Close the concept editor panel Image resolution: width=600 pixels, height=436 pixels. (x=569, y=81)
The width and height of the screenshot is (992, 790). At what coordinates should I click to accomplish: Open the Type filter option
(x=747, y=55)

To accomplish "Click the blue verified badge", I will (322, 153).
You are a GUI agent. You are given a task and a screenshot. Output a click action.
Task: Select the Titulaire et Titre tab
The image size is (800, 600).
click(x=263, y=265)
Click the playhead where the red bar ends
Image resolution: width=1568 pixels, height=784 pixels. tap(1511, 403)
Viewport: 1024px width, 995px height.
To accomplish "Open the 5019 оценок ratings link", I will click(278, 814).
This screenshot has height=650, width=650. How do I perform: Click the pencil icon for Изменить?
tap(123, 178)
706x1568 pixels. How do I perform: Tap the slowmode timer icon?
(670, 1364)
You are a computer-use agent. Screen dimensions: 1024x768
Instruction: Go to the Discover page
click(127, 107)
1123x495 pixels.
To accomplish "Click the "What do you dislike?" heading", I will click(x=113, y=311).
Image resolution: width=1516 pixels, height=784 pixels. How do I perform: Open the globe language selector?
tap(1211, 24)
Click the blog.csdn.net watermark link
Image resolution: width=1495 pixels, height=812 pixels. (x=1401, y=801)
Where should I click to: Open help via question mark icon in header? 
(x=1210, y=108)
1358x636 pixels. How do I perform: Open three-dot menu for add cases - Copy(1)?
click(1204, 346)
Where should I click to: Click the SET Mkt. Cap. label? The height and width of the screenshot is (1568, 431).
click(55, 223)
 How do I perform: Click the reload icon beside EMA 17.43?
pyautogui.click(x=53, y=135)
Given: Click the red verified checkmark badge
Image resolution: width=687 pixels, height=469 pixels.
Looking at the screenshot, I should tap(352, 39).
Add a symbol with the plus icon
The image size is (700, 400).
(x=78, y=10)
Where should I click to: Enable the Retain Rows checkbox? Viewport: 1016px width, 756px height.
★ ★ ★ ★ ★ ★ ★
Task requirements ->
Show all lines in the entries above where the word "agent" appears.

Written response ->
You are a GUI agent. You are given a task and a screenshot. Output a click action.
You are a computer-use agent. Screen dimensions: 1024x768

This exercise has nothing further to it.